Beffardo più che mai, il destino fa ancora la sua comparsa, questa volta nelle vesti di un odioso cagnolino che sfuggito dalle braccia della sua padrona, taglia la strada al trenino che trasporta i bagagli per l’imbarco.
Il mezzo è costretto ad una brusca sterzata, provocando così la caduta dei bagagli e la vecchia valigia di Johnny aprendosi spargerà tutti i dollari per aria. La polizia aeroportuale farà il resto e Johnny , rassegnato e sconfitto, attende inerme il suo arresto.
''Rapina a mano armata'' E’ stato necessario soffermarsi sulla trama per mettere in evidenza come Kubrick (al tempo aveva 28 anni e girava il suo terzo lungometraggio!), partendo dal libro “Clean Break” di Lionel Withe, sia riuscito  a costruire una macchina dagli ingranaggi ben oliati, quasi un puzzle perfetto dal punto di vista tecnico e contenutistico, perfezionando i codici del genere noir. Ad essere precisi il film si innesta in quella tradizione dei “caper movie”, un sottogenere dei film thriller-noir in cui si narra dell’organizzazione e della messa in atto di una rapina da parte di una banda. In Italia Monicelli c’è ne ha dato un esempio con “I soliti ignoti” e in tempi più recenti ricordiamo “Ocean’s eleven”, ma soprattutto “Le iene” di Tarantino, che nel ’92 ha messo in atto la lezione di Kubrick:  scombinare ad arte la cronologia del racconto.

''Rapina a mano armata'' Uno dei punti i forza di “Rapina a mano armata” -girata in 3 settimane- riguarda infatti l’uso del “flashback sincronico” (tecnica narrativa già presente nello stesso libro di Withe) che illustra da diverse angolazioni, ma nella stessa unità di tempo, alcune delle scene chiavi del film.
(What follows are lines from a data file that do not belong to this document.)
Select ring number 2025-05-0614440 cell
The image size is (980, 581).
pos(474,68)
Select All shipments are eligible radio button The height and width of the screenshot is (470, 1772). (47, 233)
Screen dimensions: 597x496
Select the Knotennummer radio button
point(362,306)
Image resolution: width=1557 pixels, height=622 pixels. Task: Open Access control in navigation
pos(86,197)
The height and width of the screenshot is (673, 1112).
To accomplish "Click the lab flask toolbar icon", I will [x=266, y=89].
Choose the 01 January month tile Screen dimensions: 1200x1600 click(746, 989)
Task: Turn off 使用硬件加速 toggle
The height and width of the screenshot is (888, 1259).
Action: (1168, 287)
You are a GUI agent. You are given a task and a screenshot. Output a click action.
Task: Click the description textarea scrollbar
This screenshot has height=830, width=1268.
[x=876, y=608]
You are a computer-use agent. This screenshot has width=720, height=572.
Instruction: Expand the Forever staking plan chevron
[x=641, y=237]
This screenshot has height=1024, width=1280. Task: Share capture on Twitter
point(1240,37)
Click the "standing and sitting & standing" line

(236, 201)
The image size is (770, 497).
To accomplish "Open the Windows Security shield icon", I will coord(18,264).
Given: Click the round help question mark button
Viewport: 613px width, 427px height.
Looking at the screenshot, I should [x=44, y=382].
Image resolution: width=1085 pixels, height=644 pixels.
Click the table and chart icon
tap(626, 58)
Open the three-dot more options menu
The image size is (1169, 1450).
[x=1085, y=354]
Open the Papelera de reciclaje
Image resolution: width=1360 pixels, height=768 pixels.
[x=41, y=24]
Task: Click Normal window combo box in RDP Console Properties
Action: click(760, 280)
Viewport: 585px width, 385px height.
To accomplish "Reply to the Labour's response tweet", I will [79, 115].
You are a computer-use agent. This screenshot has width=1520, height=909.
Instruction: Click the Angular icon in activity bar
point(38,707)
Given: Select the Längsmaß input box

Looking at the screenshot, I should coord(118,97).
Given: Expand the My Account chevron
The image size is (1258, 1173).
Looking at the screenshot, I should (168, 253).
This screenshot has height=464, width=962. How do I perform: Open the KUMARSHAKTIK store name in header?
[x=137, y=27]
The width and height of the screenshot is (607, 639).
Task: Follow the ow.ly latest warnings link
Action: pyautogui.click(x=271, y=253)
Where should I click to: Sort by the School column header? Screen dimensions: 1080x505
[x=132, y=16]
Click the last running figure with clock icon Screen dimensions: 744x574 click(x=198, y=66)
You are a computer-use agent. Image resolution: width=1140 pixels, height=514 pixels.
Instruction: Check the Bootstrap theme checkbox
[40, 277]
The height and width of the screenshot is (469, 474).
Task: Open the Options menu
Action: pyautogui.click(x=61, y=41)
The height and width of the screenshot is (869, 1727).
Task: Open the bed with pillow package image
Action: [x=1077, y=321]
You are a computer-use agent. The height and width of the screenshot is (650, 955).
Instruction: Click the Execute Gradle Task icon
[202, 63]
Il f.b. sincronico è tale perché si svolge appunto in sincronia  o in contiguità con la scena principale e lo spettatore viene “aiutato” nel poter rivivere una stessa scena osservando azioni che si svolgono in contemporanea e arricchendole ogni volta di nuovi particolari perché mostrate appunto da diversi punti di vista (una sorta di evoluzione della tecnica presente in “Rashomon” di Kurosawa). Al contrario, il f.b.diacronico, ci mostra delle scene che si svolgono in un tempo separato da quello della scena principale; il classico esempio è quello in cui vengono mostrate scene dell’infanzia del personaggio che ci servono per capire meglio il film.

“Le iene” di Tarantino e il successivo “Pulp fiction” sono dunque figli di questa pellicola che, con la sua struttura a incastri narrativi tenuti insieme anche da una voce over che minuziosamente descrive i preparativi e le operazioni della banda, risulta essere una meditazione sulla sconfitta, sul destino e sui suoi trucchi (un ferro di cavallo portafortuna per esempio). Dopo questo film la critica del tempo parlò di Kubrick come di un secondo Orson Welles…come non essere d’accordo!!!